We already have regulations around acquiring dangerous materials. Knowing how to make a bomb is not the same as making one (which is not the same as using one to harm people.)
It's about access and command & control. I could have the same sentiment as you, since in high school, friends & I were in the habit of using our knowledge from chemistry class (and a bit more reading; waay pre-Internet) to make some rather impressive fireworks and rockets. But we never did anything destructive with them.
There are many bits of technology that can destroy large numbers of people with a single action. Usually, those are either tightly controlled and/or require jumping a high bar of technical knowledge, industrial capability, and/or capital to produce. The intersection of people with that requisite knowledge+capability+capital and people sufficiently psycopathic to build & use such destructive things approaches zero.
The same was true of hacking way back when. The result was interesting, sometimes fun, and generally non-destructive hacks. But now, hacking tools have been developed to the level of copy+paste click+shoot. Script kiddies became a thing. And we now must deal with ransomeware gangs of everything from nation-state actors down to rando teenage miscreants, but they all cause massive damage.
Extending copy+paste click+shoot level knowledge to bombs and biological agents is just massively stupid. The last thing we need is having a low intelligence bar required to have people setting off bombs & bioweapons on their stupid whims. So yes, we absolutely should restrict these kinds of recipe-from-scratch responses.

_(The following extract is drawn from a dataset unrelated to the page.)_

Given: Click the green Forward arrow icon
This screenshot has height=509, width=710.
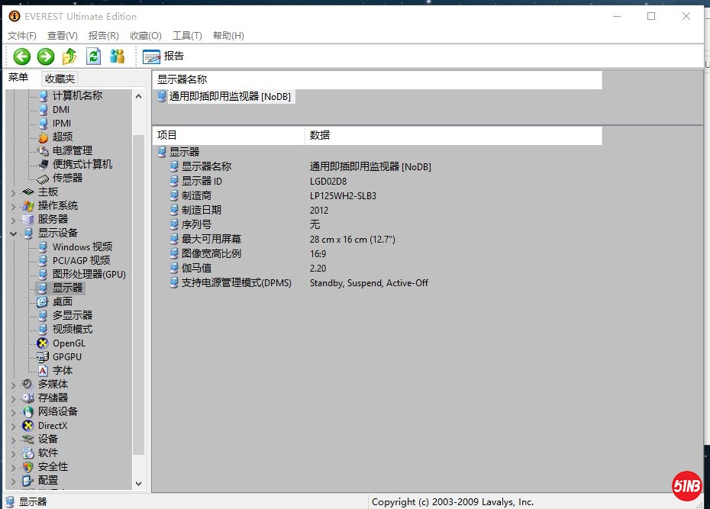Looking at the screenshot, I should click(46, 56).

In any case, if you really want to know, I'm sure that, if you already have significant knowledge and smarts, you can craft prompts to get the LLM to reveal the parts you don't know. But this gets back to raising the bar, which is just fine.
Indeed, anything and everything that can conceivably be used for malicious purposes should be severely restricted so as to make those particular usecases near impossible, even if the intended use is thereby severely hindered, because people can't be trusted to behave at all. This is formally proven by the media, who are constantly spotlighting a handful of deranged individuals out of eight billion. Therefore, every one of us deserves to be treated like an absolute psychopath. It'd be best if we just stuck everybody in a padded cell forever, that way no one would ever be harmed and we'd all be happy and safe.